Sidra Capital
- Company type: Private
- Industry: Investment bank
- Founded: 2009; 16 years ago
- Website: sidracapital.com

= Sidra Capital =

Sidra Capital is a Saudi Arabian investment bank and asset management company headquartered in Saudi Arabia and is licensed by the Saudi Arabian Capital Market Authority. The company provides and offers vast portfolio of services including corporate finance and advisory, investment banking and real estate. It is a pioneer of private Islamic finance in Saudi Arabia.

== Corporate history ==
The company was founded in 2009. The company has established offices in Riyadh, London, Singapore and Dubai.

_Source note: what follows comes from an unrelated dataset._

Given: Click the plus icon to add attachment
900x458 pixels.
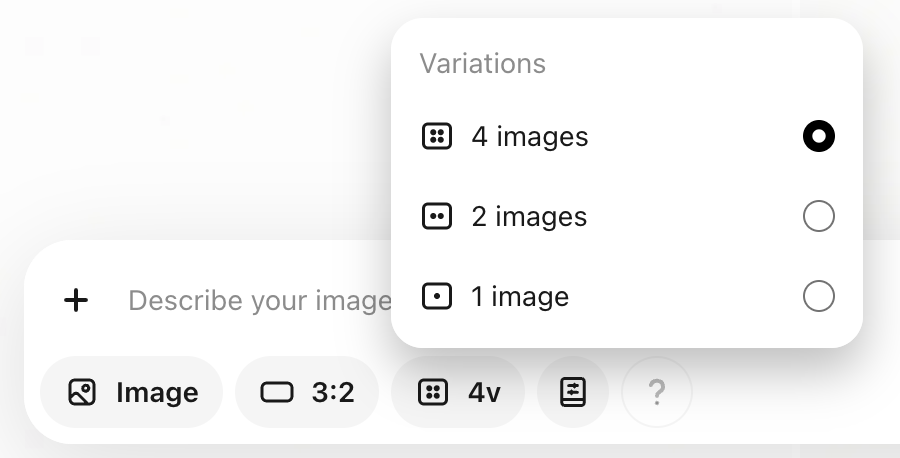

Sidra Capital has predominantly engaged in the real estate development in both the Middle East and European regions. Sidra also provided consultancy for two mixed-use real estate developments in Saudi Arabia.

In 2014, Sidra Capital began its debt conversion transaction for the Ivory Coast-based real estate developer, OPES Holdings. Sidra Capital collaborated with Switzerland-based company INOKS Capital to facilitate the delivery of hybrid debt-equity financing to OPES Holdings for the purpose of construction of 441 units of social housing in Abidjan, Nigeria. Sidra Capital also began its real estate development in the United Arab Emirates with the project titled Project Phonenix estimating roughly around 450 million Dirhams. The Jamestown Group sold the adjoining office building of the Madison Hotel (Washington, D. C.) to Sidra Capital for a whopping $35 million in 2016.

In October 2022, Sidra Capital completed the acquisition of The Bower and a fund managed by the Clearbell Capital for around 74 million pounds. In June 2023, Sidra Capital announced that it is planning to acquire London Square for worth 40 million pounds equivalent to US$51 million.